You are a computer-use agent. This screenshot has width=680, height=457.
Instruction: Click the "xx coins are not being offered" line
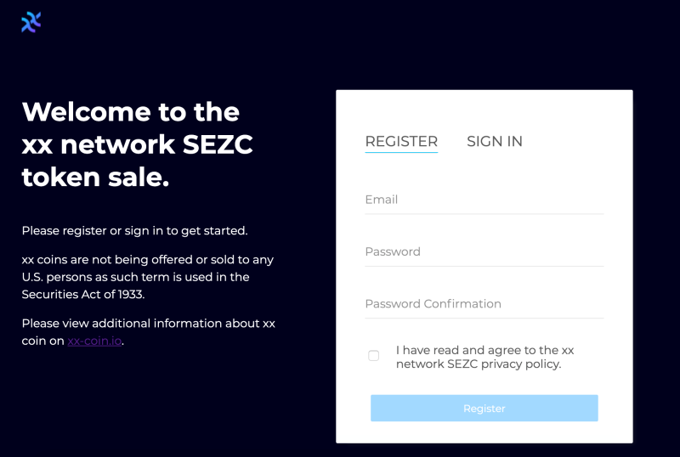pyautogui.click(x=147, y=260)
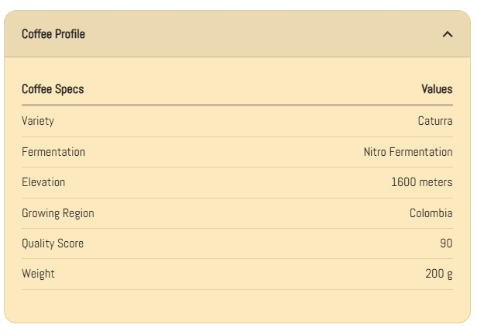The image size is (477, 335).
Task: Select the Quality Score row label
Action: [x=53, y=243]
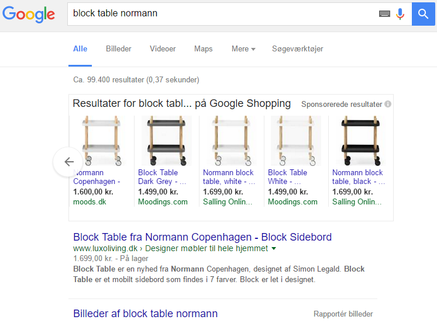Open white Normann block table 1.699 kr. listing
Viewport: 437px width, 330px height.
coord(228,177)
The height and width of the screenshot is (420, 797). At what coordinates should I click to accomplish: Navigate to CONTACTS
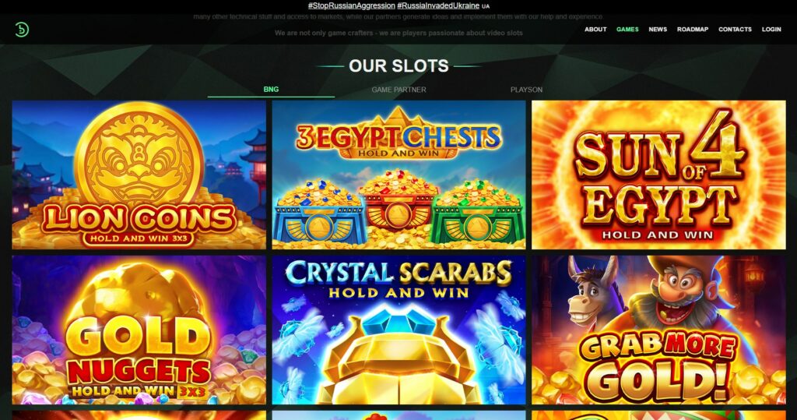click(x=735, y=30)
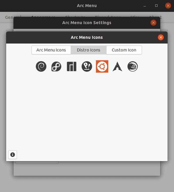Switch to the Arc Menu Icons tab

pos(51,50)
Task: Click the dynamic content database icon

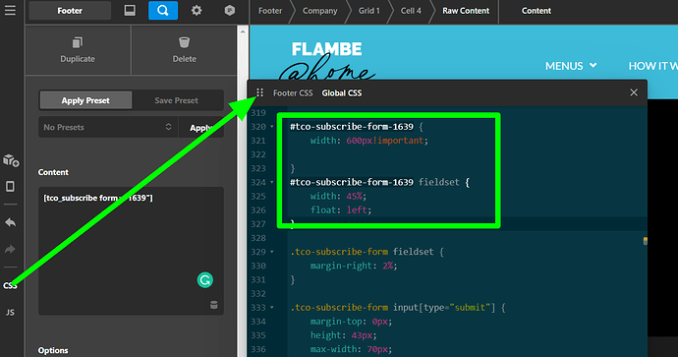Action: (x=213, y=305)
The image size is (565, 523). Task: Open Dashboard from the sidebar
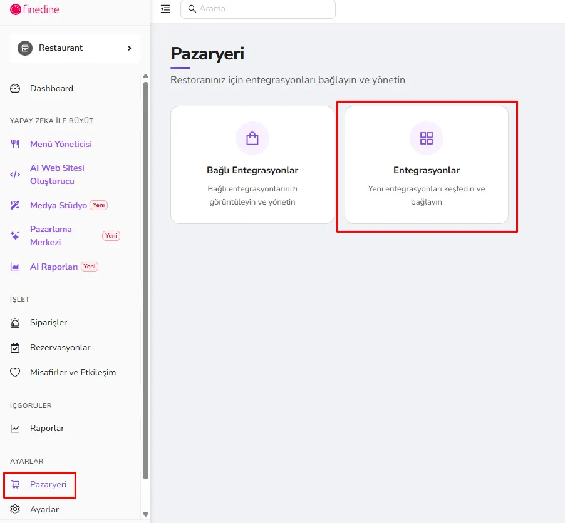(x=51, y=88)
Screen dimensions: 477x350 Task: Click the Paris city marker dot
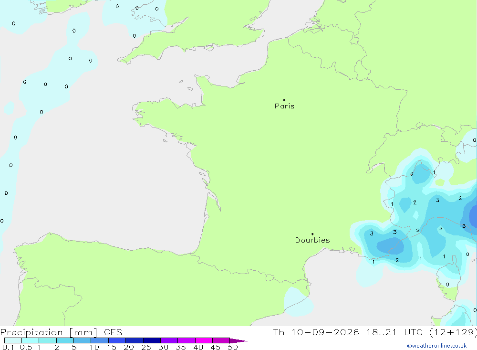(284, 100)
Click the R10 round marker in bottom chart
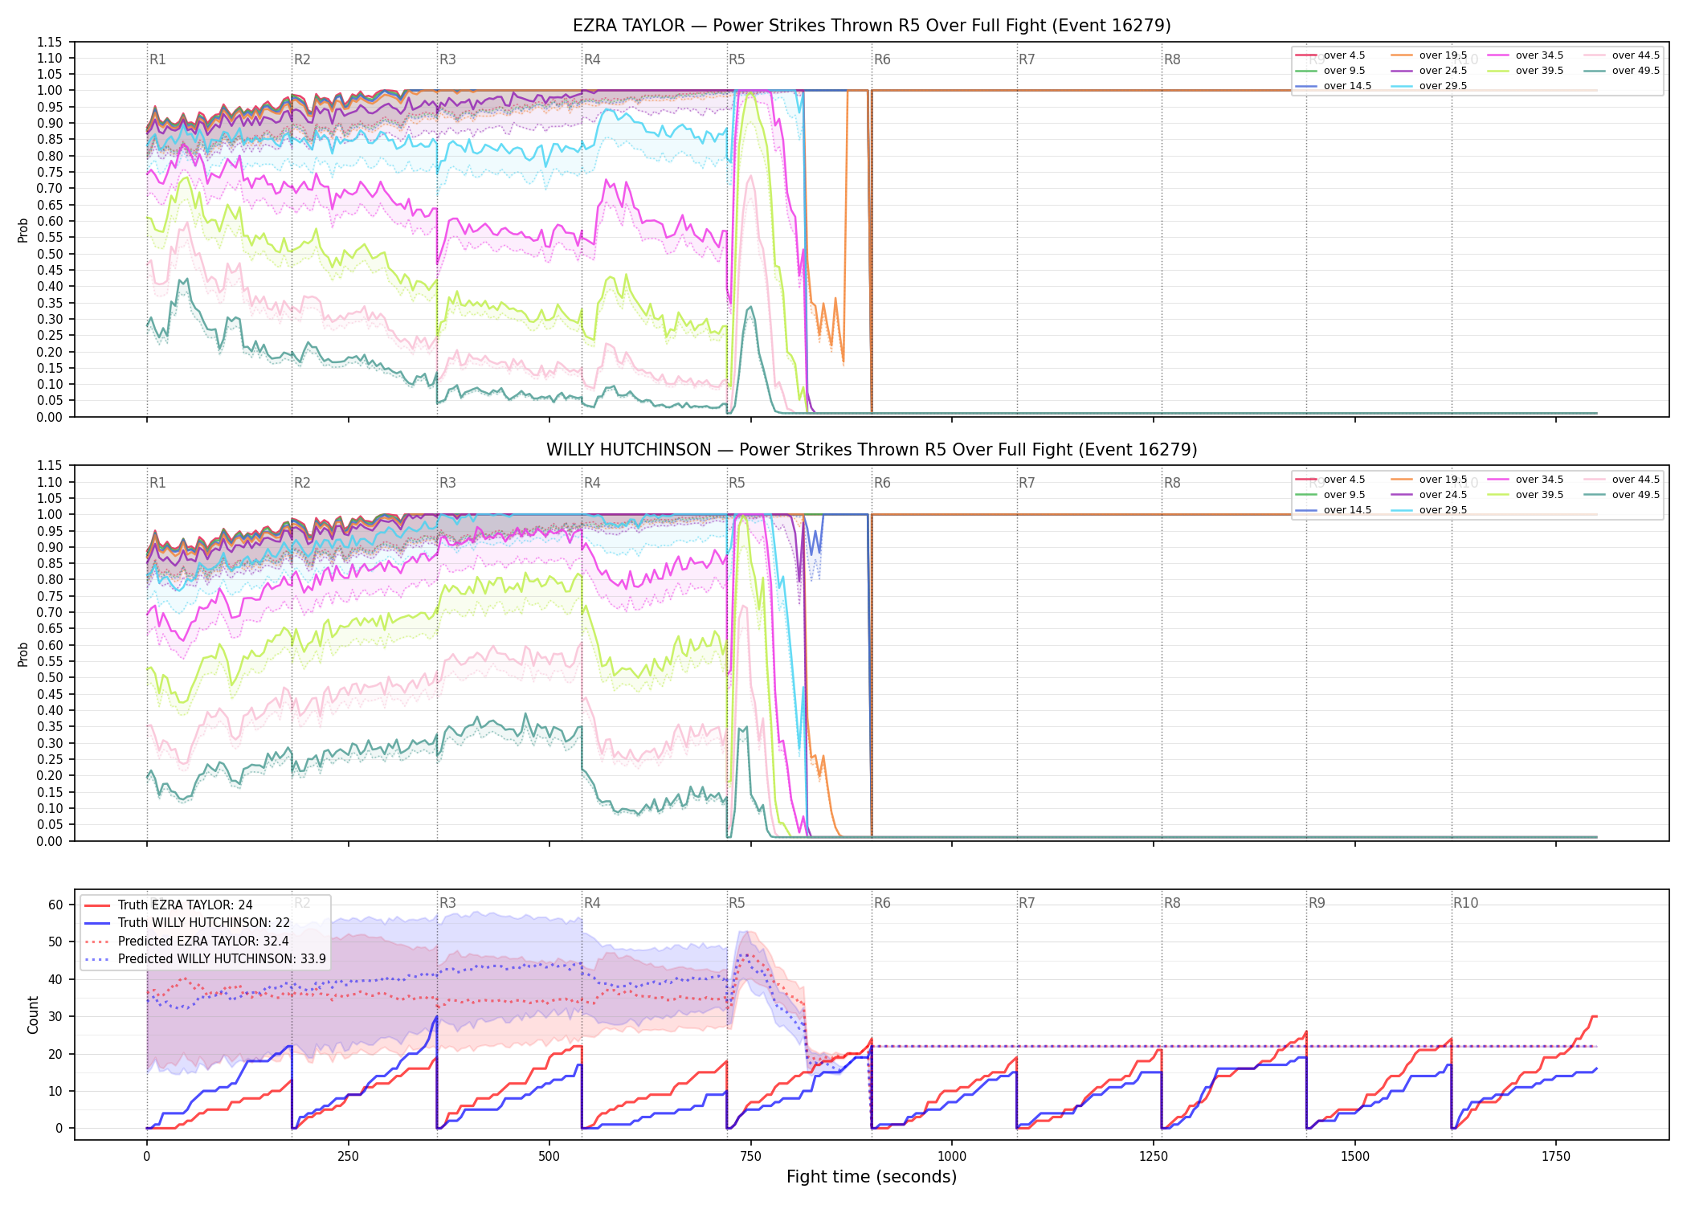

++++++

Problem description: Your task is to repeat exactly the lines from the one containing "The height and" through the end of the material, both included, and only those, without pictures.

Written reply:
The height and width of the screenshot is (420, 797). At what coordinates should I click to accomplish: Navigate to CONTACTS
click(x=735, y=30)
Switch to the Arc Menu Icons tab

pos(51,50)
Task: Click the dynamic content database icon

Action: (x=213, y=305)
The image size is (565, 523). Task: Open Dashboard from the sidebar
(x=51, y=88)
Screen dimensions: 477x350 Task: Click the Paris city marker dot
(284, 100)
Click the R10 round marker in bottom chart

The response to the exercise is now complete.